- WORK REQUEST
Present the lines below again, exactly as they stand.

- EXTRACTED DATA
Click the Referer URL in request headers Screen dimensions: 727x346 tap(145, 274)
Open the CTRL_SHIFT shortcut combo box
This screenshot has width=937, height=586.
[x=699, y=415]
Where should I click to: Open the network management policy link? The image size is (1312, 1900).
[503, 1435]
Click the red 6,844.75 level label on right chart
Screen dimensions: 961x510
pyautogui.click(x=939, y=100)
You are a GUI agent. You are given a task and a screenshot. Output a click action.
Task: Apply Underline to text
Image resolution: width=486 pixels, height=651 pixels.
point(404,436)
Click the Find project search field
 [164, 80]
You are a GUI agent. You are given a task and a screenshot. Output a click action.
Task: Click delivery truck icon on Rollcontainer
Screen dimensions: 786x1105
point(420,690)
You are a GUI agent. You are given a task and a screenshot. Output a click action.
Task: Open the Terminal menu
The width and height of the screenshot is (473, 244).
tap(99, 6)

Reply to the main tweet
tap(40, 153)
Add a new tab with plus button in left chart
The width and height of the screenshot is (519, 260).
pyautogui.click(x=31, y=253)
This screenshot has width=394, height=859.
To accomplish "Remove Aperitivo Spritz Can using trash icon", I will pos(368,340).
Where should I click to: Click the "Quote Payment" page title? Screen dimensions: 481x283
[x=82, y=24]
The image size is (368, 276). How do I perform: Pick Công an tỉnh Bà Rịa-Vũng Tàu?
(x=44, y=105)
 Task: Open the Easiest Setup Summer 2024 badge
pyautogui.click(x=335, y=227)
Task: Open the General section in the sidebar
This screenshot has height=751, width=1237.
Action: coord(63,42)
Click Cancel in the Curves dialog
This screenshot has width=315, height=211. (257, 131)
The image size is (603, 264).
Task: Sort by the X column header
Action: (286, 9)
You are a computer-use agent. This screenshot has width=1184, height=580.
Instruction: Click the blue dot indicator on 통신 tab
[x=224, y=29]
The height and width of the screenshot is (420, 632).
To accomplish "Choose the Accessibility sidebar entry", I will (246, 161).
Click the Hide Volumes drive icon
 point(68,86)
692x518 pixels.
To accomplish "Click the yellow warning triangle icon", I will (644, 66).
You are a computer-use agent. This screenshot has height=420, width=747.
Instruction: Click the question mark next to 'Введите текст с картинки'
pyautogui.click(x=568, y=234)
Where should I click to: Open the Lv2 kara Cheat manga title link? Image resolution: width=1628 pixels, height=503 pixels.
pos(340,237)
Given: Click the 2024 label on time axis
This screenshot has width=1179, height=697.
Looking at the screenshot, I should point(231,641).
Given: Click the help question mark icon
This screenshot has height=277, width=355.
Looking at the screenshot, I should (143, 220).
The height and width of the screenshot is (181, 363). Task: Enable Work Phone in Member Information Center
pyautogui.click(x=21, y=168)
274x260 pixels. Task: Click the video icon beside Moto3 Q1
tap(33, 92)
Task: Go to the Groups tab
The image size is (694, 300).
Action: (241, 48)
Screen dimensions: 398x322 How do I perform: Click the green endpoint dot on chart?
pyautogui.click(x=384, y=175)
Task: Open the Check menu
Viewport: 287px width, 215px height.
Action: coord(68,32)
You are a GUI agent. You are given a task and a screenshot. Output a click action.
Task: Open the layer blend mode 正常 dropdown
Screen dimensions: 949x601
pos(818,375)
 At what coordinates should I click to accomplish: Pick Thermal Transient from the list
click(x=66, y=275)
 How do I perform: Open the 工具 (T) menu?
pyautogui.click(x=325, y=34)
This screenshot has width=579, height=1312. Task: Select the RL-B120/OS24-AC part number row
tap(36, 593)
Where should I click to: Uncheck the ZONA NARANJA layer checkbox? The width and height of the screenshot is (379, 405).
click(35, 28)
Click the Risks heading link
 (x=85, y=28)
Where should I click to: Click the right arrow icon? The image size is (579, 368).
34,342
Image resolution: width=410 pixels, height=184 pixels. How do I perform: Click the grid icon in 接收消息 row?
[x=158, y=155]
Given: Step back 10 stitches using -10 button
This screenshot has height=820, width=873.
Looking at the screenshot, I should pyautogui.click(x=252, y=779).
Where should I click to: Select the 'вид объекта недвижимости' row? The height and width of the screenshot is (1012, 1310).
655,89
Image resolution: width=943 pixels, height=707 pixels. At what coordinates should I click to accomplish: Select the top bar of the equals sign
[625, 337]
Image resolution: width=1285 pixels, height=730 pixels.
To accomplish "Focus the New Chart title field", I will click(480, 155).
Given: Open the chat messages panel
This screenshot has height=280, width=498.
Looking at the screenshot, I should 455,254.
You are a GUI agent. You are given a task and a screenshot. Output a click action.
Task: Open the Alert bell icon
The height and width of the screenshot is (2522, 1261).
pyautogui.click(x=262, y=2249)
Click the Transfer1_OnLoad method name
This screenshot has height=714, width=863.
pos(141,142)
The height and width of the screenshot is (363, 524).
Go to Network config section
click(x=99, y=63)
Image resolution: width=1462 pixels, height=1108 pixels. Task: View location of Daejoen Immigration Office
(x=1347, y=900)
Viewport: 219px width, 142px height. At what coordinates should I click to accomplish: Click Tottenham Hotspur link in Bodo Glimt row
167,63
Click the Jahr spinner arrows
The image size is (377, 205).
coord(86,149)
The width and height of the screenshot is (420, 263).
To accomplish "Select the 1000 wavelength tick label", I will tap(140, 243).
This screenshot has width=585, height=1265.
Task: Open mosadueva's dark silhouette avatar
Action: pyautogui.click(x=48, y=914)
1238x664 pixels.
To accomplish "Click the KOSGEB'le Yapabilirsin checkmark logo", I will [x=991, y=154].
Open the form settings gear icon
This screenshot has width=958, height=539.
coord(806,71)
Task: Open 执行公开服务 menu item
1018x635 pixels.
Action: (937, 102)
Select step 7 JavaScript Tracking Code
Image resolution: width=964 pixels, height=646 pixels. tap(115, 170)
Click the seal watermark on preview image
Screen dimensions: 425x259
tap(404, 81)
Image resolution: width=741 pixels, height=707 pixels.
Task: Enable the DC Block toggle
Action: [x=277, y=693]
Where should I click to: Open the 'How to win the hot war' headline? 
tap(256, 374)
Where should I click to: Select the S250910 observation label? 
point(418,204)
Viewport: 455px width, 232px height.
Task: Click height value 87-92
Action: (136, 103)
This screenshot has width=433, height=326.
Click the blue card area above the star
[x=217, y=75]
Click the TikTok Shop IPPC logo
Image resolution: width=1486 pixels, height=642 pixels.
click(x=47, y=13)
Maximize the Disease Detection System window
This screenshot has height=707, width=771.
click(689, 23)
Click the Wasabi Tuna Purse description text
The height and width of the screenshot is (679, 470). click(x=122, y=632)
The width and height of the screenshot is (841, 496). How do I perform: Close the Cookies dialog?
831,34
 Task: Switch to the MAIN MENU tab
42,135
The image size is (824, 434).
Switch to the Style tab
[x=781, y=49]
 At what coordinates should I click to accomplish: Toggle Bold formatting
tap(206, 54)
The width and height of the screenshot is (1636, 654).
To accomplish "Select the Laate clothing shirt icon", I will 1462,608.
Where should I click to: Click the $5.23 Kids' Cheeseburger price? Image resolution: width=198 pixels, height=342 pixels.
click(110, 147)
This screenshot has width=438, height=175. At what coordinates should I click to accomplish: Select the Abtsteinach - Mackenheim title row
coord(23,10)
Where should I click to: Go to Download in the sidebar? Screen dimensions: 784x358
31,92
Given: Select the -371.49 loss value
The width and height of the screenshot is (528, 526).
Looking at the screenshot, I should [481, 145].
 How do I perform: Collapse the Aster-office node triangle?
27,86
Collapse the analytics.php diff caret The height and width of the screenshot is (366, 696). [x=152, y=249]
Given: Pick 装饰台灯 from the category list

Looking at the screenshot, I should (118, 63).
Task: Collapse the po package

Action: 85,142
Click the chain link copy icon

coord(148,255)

- ANSWER SPACE
Click the Referer URL in request headers Screen dimensions: 727x346 tap(145, 274)
Open the CTRL_SHIFT shortcut combo box
This screenshot has width=937, height=586.
[x=699, y=415]
Where should I click to: Open the network management policy link? The image size is (1312, 1900).
[503, 1435]
Click the red 6,844.75 level label on right chart
Screen dimensions: 961x510
pyautogui.click(x=939, y=100)
You are a GUI agent. You are given a task and a screenshot. Output a click action.
Task: Apply Underline to text
Image resolution: width=486 pixels, height=651 pixels.
point(404,436)
Click the Find project search field
 [164, 80]
You are a GUI agent. You are given a task and a screenshot. Output a click action.
Task: Click delivery truck icon on Rollcontainer
Screen dimensions: 786x1105
point(420,690)
You are a GUI agent. You are given a task and a screenshot. Output a click action.
Task: Open the Terminal menu
The width and height of the screenshot is (473, 244).
tap(99, 6)

Reply to the main tweet
tap(40, 153)
Add a new tab with plus button in left chart
The width and height of the screenshot is (519, 260).
pyautogui.click(x=31, y=253)
This screenshot has width=394, height=859.
To accomplish "Remove Aperitivo Spritz Can using trash icon", I will pos(368,340).
Where should I click to: Click the "Quote Payment" page title? Screen dimensions: 481x283
[x=82, y=24]
The image size is (368, 276). How do I perform: Pick Công an tỉnh Bà Rịa-Vũng Tàu?
(x=44, y=105)
 Task: Open the Easiest Setup Summer 2024 badge
pyautogui.click(x=335, y=227)
Task: Open the General section in the sidebar
This screenshot has height=751, width=1237.
Action: coord(63,42)
Click Cancel in the Curves dialog
This screenshot has width=315, height=211. (257, 131)
The image size is (603, 264).
Task: Sort by the X column header
Action: (286, 9)
You are a computer-use agent. This screenshot has width=1184, height=580.
Instruction: Click the blue dot indicator on 통신 tab
[x=224, y=29]
The height and width of the screenshot is (420, 632).
To accomplish "Choose the Accessibility sidebar entry", I will (246, 161).
Click the Hide Volumes drive icon
 point(68,86)
692x518 pixels.
To accomplish "Click the yellow warning triangle icon", I will (644, 66).
You are a computer-use agent. This screenshot has height=420, width=747.
Instruction: Click the question mark next to 'Введите текст с картинки'
pyautogui.click(x=568, y=234)
Where should I click to: Open the Lv2 kara Cheat manga title link? Image resolution: width=1628 pixels, height=503 pixels.
pos(340,237)
Given: Click the 2024 label on time axis
This screenshot has width=1179, height=697.
Looking at the screenshot, I should point(231,641).
Given: Click the help question mark icon
This screenshot has height=277, width=355.
Looking at the screenshot, I should (143, 220).
The height and width of the screenshot is (181, 363). Task: Enable Work Phone in Member Information Center
pyautogui.click(x=21, y=168)
274x260 pixels. Task: Click the video icon beside Moto3 Q1
tap(33, 92)
Task: Go to the Groups tab
The image size is (694, 300).
Action: (241, 48)
Screen dimensions: 398x322 How do I perform: Click the green endpoint dot on chart?
pyautogui.click(x=384, y=175)
Task: Open the Check menu
Viewport: 287px width, 215px height.
Action: coord(68,32)
You are a GUI agent. You are given a task and a screenshot. Output a click action.
Task: Open the layer blend mode 正常 dropdown
Screen dimensions: 949x601
pos(818,375)
 At what coordinates should I click to accomplish: Pick Thermal Transient from the list
click(x=66, y=275)
 How do I perform: Open the 工具 (T) menu?
pyautogui.click(x=325, y=34)
This screenshot has width=579, height=1312. Task: Select the RL-B120/OS24-AC part number row
tap(36, 593)
Where should I click to: Uncheck the ZONA NARANJA layer checkbox? The width and height of the screenshot is (379, 405).
click(35, 28)
Click the Risks heading link
 (x=85, y=28)
Where should I click to: Click the right arrow icon? The image size is (579, 368).
34,342
Image resolution: width=410 pixels, height=184 pixels. How do I perform: Click the grid icon in 接收消息 row?
[x=158, y=155]
Given: Step back 10 stitches using -10 button
This screenshot has height=820, width=873.
Looking at the screenshot, I should pyautogui.click(x=252, y=779).
Where should I click to: Select the 'вид объекта недвижимости' row? The height and width of the screenshot is (1012, 1310).
655,89
Image resolution: width=943 pixels, height=707 pixels. At what coordinates should I click to accomplish: Select the top bar of the equals sign
[625, 337]
Image resolution: width=1285 pixels, height=730 pixels.
To accomplish "Focus the New Chart title field", I will click(480, 155).
Given: Open the chat messages panel
This screenshot has height=280, width=498.
Looking at the screenshot, I should 455,254.
You are a GUI agent. You are given a task and a screenshot. Output a click action.
Task: Open the Alert bell icon
The height and width of the screenshot is (2522, 1261).
pyautogui.click(x=262, y=2249)
Click the Transfer1_OnLoad method name
This screenshot has height=714, width=863.
pos(141,142)
The height and width of the screenshot is (363, 524).
Go to Network config section
click(x=99, y=63)
Image resolution: width=1462 pixels, height=1108 pixels. Task: View location of Daejoen Immigration Office
(x=1347, y=900)
Viewport: 219px width, 142px height. At what coordinates should I click to accomplish: Click Tottenham Hotspur link in Bodo Glimt row
167,63
Click the Jahr spinner arrows
The image size is (377, 205).
coord(86,149)
The width and height of the screenshot is (420, 263).
To accomplish "Select the 1000 wavelength tick label", I will tap(140, 243).
This screenshot has width=585, height=1265.
Task: Open mosadueva's dark silhouette avatar
Action: pyautogui.click(x=48, y=914)
1238x664 pixels.
To accomplish "Click the KOSGEB'le Yapabilirsin checkmark logo", I will [x=991, y=154].
Open the form settings gear icon
This screenshot has width=958, height=539.
coord(806,71)
Task: Open 执行公开服务 menu item
1018x635 pixels.
Action: (937, 102)
Select step 7 JavaScript Tracking Code
Image resolution: width=964 pixels, height=646 pixels. tap(115, 170)
Click the seal watermark on preview image
Screen dimensions: 425x259
tap(404, 81)
Image resolution: width=741 pixels, height=707 pixels.
Task: Enable the DC Block toggle
Action: [x=277, y=693]
Where should I click to: Open the 'How to win the hot war' headline? 
tap(256, 374)
Where should I click to: Select the S250910 observation label? 
point(418,204)
Viewport: 455px width, 232px height.
Task: Click height value 87-92
Action: (136, 103)
This screenshot has width=433, height=326.
Click the blue card area above the star
[x=217, y=75]
Click the TikTok Shop IPPC logo
Image resolution: width=1486 pixels, height=642 pixels.
click(x=47, y=13)
Maximize the Disease Detection System window
This screenshot has height=707, width=771.
click(689, 23)
Click the Wasabi Tuna Purse description text
The height and width of the screenshot is (679, 470). click(x=122, y=632)
The width and height of the screenshot is (841, 496). How do I perform: Close the Cookies dialog?
831,34
 Task: Switch to the MAIN MENU tab
42,135
The image size is (824, 434).
Switch to the Style tab
[x=781, y=49]
 At what coordinates should I click to accomplish: Toggle Bold formatting
tap(206, 54)
The width and height of the screenshot is (1636, 654).
To accomplish "Select the Laate clothing shirt icon", I will 1462,608.
Where should I click to: Click the $5.23 Kids' Cheeseburger price? Image resolution: width=198 pixels, height=342 pixels.
click(110, 147)
This screenshot has width=438, height=175. At what coordinates should I click to accomplish: Select the Abtsteinach - Mackenheim title row
coord(23,10)
Where should I click to: Go to Download in the sidebar? Screen dimensions: 784x358
31,92
Given: Select the -371.49 loss value
The width and height of the screenshot is (528, 526).
Looking at the screenshot, I should [481, 145].
 How do I perform: Collapse the Aster-office node triangle?
27,86
Collapse the analytics.php diff caret The height and width of the screenshot is (366, 696). [x=152, y=249]
Given: Pick 装饰台灯 from the category list

Looking at the screenshot, I should (118, 63).
Task: Collapse the po package

Action: 85,142
Click the chain link copy icon

coord(148,255)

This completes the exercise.